Nach dem Reinfall von "GoldenEye" schob man mit "Der Morgen stirbt nie" einen ziemlichen Actionkracher nach, der Nonstop Explosionen bietet - fast noch schlimmer als beim herzlosen Vorgänger. Doch dieser Bondfilm verleugnet seine extreme Actionflut nicht durch einen hochtrabend politischen Pseudoinhalt, wie "GoldenEye". Nein, hier wird abgefackelt bis das Budget platzt. Um das vollgepackte Drehbuch schnell und zügig zu realisieren verpflichtete man Roger Spottiswoode, der zuvor mit "Mörderischer Vorsprung" sein Talent für actionreiche Thriller unter Beweis stellte.

Doch nun mal zu den Stärken von "Der Morgen stirbt nie": Ganz eindeutig die Charakterisierung des Bösewichts wurde diesmal überdacht. Anstatt einen alten Kameraden Bonds einen Rachefeldzug starten zu lassen, nahm man wieder einen Bigger-than-Life-and-WWIII-starting-Villain, wie er im Buche steht. Und Jonathan Pryce als Medienmogul Elliot Carver macht es sichtlich Spaß, den skrupellosen und sarkastischen Boss über Nachrichten und Informationen zu spielen. Gerade hier vermerkt man erstmals ein wirkliches Aktualisieren der Thematik. Verlief sich "GoldenEye" in Russen-USA-Kabelleien, an die eh niemand mehr glaubt, so setzt "Der Morgen stirbt nie" wirklich neue, inhaltliche Akzente für die Bondserie:

Der oben bereits erwähnte Carver ist Chef der Zeitung "Der Morgen" und besitzt unzählige andere Nachrichtendienste sei es im Internet, im Fernsehen oder als gedrucktes Blatt. Um Einschaltquoten und Auflagen zu erhöhen, schafft sich der irre Nachrichtenmogul seine eigenen Nachrichten, in dem er China und die USA zu einem möglichen Dritten Weltkrieg provoziert. Gleichzeitig buhlt er mit seinem Vorhaben um die exklusiven Senderechte in ganz China. Schon seit langem war kein Bondfilm so offensichtlich auf ein derart aktuelles und alarmierendes Thema hin ausgerichtet.
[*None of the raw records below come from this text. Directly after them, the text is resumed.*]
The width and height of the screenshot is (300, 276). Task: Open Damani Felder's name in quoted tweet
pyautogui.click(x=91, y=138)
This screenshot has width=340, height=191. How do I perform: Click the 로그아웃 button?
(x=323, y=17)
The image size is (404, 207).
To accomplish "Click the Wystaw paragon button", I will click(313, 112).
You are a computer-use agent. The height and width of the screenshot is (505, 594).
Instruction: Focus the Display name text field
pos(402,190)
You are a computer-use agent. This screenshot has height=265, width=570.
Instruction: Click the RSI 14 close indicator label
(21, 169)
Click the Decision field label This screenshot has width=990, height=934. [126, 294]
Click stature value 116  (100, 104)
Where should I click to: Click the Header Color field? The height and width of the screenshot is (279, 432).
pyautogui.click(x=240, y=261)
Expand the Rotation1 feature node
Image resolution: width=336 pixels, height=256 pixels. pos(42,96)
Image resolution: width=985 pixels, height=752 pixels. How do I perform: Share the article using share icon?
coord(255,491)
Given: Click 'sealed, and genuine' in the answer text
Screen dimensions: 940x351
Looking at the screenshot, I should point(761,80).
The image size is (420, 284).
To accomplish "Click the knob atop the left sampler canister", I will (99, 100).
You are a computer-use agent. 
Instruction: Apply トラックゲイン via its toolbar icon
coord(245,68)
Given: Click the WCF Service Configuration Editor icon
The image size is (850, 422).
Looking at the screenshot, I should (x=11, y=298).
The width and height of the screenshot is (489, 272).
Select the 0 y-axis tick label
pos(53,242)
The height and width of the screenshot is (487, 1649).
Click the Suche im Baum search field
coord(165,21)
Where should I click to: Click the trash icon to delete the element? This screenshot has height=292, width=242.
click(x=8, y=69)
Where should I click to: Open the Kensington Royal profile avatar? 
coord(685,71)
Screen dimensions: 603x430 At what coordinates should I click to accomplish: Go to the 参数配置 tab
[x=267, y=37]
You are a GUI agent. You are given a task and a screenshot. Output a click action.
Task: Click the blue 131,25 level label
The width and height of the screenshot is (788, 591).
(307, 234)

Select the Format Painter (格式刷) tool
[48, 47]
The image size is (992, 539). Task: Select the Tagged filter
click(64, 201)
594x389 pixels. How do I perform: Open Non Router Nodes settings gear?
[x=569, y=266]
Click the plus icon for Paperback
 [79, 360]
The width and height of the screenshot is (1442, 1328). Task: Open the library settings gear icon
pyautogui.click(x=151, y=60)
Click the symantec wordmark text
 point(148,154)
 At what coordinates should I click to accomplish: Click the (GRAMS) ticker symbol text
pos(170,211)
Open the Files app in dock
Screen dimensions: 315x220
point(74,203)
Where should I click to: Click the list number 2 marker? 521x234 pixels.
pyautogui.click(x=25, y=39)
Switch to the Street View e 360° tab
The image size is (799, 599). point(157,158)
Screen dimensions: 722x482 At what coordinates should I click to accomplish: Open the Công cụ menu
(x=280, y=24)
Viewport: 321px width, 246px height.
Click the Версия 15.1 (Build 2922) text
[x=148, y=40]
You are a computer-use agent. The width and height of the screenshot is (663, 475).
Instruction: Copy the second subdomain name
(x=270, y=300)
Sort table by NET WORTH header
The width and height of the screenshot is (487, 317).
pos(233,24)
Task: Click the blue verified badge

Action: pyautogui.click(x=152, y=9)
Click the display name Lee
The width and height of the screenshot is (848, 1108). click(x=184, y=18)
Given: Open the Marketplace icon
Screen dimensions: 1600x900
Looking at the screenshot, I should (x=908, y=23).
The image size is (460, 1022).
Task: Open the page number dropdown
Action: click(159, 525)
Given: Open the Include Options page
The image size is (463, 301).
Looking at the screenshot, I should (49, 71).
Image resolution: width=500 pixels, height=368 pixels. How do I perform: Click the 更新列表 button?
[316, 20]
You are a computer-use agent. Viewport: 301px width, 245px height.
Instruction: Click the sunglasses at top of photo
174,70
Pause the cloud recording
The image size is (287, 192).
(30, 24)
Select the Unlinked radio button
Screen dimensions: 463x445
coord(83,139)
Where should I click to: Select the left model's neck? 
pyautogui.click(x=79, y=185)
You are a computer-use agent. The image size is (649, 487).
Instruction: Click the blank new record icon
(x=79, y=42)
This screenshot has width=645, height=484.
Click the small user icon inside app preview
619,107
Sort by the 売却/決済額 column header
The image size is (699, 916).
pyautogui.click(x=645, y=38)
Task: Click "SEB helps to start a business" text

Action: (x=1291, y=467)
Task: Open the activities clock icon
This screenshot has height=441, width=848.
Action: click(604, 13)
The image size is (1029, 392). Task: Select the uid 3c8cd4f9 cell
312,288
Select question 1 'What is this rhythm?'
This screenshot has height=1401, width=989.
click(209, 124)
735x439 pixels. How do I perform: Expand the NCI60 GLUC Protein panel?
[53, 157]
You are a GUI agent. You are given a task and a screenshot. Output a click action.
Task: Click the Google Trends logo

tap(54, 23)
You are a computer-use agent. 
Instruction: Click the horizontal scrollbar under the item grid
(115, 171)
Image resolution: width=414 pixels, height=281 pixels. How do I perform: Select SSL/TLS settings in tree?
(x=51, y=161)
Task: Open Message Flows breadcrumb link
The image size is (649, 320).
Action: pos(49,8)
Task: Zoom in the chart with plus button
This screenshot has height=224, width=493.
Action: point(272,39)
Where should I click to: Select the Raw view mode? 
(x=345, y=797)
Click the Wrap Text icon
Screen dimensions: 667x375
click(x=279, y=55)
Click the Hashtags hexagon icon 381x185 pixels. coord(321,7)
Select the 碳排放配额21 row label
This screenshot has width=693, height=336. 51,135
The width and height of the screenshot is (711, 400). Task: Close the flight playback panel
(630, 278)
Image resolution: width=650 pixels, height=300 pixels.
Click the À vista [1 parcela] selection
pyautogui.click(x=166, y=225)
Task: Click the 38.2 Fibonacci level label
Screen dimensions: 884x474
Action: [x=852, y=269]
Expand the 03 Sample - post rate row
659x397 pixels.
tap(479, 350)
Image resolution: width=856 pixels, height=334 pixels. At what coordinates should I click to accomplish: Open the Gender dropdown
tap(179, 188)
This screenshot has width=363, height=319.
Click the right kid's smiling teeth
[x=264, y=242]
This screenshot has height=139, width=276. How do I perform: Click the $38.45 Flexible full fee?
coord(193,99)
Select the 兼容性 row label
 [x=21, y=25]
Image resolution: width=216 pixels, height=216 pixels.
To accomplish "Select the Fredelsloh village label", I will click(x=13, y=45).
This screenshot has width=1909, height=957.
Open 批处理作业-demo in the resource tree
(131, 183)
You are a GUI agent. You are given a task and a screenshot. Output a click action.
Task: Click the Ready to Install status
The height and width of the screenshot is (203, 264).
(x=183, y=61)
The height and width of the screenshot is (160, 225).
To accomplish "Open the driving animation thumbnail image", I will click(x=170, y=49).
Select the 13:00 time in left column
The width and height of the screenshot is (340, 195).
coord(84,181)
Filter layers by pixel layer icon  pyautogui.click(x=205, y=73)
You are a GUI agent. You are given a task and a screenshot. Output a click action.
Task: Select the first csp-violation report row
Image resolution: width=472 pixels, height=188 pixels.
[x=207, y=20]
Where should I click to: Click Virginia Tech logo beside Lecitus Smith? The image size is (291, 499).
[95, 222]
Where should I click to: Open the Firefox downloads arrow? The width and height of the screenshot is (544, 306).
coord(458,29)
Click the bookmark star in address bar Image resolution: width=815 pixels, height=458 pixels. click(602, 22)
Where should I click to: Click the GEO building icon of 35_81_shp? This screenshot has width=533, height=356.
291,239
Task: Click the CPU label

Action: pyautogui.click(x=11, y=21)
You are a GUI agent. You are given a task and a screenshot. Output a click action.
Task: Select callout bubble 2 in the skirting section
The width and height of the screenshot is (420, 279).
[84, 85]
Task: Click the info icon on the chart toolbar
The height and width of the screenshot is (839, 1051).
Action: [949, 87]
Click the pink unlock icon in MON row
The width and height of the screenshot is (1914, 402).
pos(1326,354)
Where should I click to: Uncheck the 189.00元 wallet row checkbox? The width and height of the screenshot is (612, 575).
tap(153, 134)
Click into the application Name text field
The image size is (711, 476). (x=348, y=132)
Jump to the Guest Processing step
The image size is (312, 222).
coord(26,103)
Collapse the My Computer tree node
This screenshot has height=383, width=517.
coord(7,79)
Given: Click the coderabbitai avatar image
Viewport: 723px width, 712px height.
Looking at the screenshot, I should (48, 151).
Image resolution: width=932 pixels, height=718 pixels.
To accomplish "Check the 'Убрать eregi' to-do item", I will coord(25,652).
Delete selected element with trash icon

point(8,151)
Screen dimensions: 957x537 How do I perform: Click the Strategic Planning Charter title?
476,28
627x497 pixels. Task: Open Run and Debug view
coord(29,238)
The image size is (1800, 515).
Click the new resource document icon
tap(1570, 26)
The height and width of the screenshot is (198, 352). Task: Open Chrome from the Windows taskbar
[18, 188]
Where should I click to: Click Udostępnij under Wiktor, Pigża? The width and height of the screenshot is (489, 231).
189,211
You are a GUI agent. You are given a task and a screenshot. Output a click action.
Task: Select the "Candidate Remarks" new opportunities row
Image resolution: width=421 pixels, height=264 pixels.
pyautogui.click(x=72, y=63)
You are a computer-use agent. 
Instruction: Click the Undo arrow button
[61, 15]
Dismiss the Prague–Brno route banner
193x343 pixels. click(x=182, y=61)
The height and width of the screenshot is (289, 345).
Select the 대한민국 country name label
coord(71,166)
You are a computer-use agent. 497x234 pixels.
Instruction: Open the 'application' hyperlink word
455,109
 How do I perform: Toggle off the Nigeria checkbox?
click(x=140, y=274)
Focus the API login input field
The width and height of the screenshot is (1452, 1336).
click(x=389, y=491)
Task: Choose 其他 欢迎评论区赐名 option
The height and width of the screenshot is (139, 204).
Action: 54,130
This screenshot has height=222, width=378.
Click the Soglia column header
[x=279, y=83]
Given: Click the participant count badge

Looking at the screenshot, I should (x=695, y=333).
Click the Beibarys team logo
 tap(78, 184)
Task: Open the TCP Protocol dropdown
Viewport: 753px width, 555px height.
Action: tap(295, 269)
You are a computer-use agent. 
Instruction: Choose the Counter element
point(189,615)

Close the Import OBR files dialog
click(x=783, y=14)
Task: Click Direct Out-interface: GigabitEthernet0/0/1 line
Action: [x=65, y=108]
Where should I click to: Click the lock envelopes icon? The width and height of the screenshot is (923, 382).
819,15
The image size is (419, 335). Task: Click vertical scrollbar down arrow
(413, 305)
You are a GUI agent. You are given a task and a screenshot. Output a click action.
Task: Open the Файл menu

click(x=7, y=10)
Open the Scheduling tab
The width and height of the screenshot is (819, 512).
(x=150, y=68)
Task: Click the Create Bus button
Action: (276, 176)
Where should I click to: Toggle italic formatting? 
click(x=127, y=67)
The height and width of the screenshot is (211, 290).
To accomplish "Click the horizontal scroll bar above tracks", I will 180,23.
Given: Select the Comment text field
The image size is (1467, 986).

Das Einbinden Chinas in die Handlung hat für die Dramatik auch folgenden Vorteil: Die chinesischen Kollegen des MI6 schicken die hübsche Agentin Wai Lin (Michelle Yeo) ins Rennen. Das entschädigt für den enttäuschenden Kurzauftritt von Teri Hatcher, und bietet auch genug Möglichkeiten mal wieder ein bisschen Martial-Arts-Action in einem Bondfilm vorzuführen. Zwar sind die akrobatischen Stunts, die Frau Yeo hier größtenteils selber durchführt, nix neues im Vergleich zu dem restlichen Filmmarkt, für einen 007-Film jedoch reicht es schon zur angenehmen Aufregung.

Vieles in "Der Morgen stirbt nie" wurde gegenüber "GoldenEye" verbessert. Das Schauspiel Pierce Brosnans, die Bösewichter, die Action, das gesamte Drumherum ist einfach gefälliger. Doch das täuscht nicht darüber hinweg, dass dieser Film verglichen mit den restlichen 007-Streifen immer noch ein recht schwaches Exemplar darstellt. Es fehlt einfach der britische, zurückhaltende Charme, die Ruhe, der Humor, die Ironie und die Verwundbarkeit - der Bond der 90er ist ein unzerstörbarer Machobolzen ohne den sprudelnden Charme eines Sean Connerys. Dennoch ist "Der Morgen stirbt nie" bis heute der beste filmische Bondausflug mit Brosnan als Hauptakteur.